彼岸雖然極其討厭眼前的人,但不得不承認他說的話非常的在理,如今她重回京師的事肯定傳遍了整個京師,刑部一定會想方設法把她找出來,如果她傷還未好,確是個麻煩事。
楚淮睿又重新舀了一勺遞到她面前,彼岸卻是直接拿過他手中的藥碗,仰頭一口灌了下去,苦澀的味道從舌根一直蔓延到胃里,幾乎令她作嘔。
就在她捂著嘴作難受狀時,楚淮睿又拿來一小碟陳皮,彼岸抓起一把便放入嘴中,苦澀的味道立即被甘甜代替。
楚淮睿卻是欣慰一笑,將空碟放在床榻旁,“你還是跟以前一樣,大口喝藥,大口吃陳皮。”
彼岸的手一抖,睫毛垂了下去,“你認錯人了。”
“也許是吧!”楚淮睿便沒有反駁,帶著些許笑意,“直到昨晚我才知道,原來你就是大名鼎鼎的今科武狀元彼岸,真是幸會。”
“一個在逃的死徒,有何可幸?”
煜王上次將彼岸從千島湖中救起,在得知彼岸失憶后,便為她取了這個名字,又替她弄來一個身份參加武舉考試,即便伍茜當時一戰成名,成為天下黎民津津樂道的談資,也未能吸引住楚淮睿的注意。
直到昨日,于澤將她救回來后,告訴他她就是聞名天下的武狀元時,楚淮睿頓感自己仿佛錯過了好些事情。
“當然可幸,因為你還活著。”
*
窗外秋日透過潔白的窗紙灑了進來,附在她蒼白的臉上,柔柔的仿佛一層淡淡的光暈,她閉上眼睛,盡量地享受著這難得的日光。

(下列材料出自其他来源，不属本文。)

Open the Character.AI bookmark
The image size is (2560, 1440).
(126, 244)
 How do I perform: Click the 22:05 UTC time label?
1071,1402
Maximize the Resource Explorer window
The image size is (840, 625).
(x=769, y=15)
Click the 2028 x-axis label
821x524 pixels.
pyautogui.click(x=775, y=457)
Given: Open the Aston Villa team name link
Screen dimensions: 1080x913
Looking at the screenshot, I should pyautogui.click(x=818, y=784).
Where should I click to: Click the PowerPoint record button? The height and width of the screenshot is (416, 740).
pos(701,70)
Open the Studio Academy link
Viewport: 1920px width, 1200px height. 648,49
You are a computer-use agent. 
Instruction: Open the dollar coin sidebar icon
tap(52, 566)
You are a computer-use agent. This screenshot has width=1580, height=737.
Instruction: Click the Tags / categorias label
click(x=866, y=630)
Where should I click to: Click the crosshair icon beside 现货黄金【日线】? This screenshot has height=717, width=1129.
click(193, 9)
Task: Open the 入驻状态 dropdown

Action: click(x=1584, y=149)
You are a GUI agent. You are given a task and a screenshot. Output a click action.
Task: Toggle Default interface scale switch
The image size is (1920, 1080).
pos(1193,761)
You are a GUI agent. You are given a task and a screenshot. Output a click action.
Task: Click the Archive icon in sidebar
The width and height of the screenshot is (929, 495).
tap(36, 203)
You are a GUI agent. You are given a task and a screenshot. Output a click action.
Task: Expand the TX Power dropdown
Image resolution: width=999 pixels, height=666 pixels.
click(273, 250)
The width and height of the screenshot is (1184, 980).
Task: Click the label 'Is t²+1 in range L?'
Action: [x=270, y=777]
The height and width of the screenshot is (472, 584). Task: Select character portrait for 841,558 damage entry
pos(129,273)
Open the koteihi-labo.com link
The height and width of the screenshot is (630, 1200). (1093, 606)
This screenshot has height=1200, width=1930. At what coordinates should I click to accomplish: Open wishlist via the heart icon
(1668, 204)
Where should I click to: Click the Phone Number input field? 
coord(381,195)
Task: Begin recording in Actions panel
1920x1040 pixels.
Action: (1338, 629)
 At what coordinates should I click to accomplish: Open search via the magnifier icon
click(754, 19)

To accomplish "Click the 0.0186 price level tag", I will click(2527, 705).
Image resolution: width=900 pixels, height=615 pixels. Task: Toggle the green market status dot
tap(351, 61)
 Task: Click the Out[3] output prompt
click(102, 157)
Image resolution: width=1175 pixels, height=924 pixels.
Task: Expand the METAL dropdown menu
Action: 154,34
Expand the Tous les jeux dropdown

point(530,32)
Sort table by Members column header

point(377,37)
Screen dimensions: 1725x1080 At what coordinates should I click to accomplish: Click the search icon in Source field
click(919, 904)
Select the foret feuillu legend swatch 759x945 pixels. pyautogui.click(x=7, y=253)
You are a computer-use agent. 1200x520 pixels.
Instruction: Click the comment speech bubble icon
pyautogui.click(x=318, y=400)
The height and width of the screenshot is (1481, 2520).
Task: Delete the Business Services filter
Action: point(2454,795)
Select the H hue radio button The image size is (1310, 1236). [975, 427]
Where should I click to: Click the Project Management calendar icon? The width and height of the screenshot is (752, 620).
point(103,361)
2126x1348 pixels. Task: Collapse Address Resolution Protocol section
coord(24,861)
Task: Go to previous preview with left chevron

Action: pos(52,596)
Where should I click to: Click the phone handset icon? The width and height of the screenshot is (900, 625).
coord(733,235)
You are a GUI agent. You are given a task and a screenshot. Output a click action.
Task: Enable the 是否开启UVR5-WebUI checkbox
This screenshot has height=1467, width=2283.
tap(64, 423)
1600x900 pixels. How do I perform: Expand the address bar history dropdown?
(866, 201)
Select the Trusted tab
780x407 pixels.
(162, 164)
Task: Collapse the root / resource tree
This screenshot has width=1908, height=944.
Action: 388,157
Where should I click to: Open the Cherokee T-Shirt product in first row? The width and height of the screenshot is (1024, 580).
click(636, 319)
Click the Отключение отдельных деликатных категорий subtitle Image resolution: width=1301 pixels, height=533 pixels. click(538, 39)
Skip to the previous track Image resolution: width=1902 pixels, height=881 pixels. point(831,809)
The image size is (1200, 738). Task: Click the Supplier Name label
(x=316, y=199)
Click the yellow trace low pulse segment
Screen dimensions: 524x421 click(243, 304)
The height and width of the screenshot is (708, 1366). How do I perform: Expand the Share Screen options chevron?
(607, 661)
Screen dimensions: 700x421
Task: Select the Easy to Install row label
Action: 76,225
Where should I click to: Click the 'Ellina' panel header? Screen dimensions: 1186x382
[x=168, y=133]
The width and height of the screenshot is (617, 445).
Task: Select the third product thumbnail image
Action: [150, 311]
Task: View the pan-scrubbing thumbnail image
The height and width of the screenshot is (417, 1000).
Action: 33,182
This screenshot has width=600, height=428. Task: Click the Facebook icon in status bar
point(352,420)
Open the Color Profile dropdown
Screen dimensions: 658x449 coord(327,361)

算算日子,她已經很久沒有如此這般地靜靜曬太陽了,久得她都快忘記了陽光是什么味道。
于是,她掙扎著起身,伸手推開窗扉,陽光從她的指縫間傾灑進來,瞬間照亮了整個房間。
她靜靜地看著雙手沐浴在金色的陽光之下,纖細、潔白而又潤澤,就像凝脂做成的一般,仿佛紅塵之外的一道恩賜。
只可惜這雙美麗的玉手在昨晚被她澆上了鮮血,彈指之間連取數人性命,再也不是曾經那雙干凈的雙手了。
當然,她才不在乎那幾個人的性命,唯一讓她慚愧或懊惱的是她想將伍茜的身體原封不動,原原本本地還給楚淮睿,不帶任何血腥氣,這樣她就不會再虧欠他的了,只可惜她還是沒有忍住。
殺人似乎已經成了她習以為常的事。
玉手成拳,緊緊地交握著,本就蒼白的臉頰越顯蒼白。
“你怎么起來了?”一個稚嫩的女聲從身后驚呼了出來。
彼岸身子不由一顫,僵在了窗前。
一位身穿鵝黃長裙,腰懸玲瓏玉佩的妙齡少女來到彼岸身前,帶點嬰兒肥的粉頰上帶著旖旎般的笑容,“快回去躺著,我幫你換藥。”
她……就是當今江浙總督獨女,吳千蕊是也。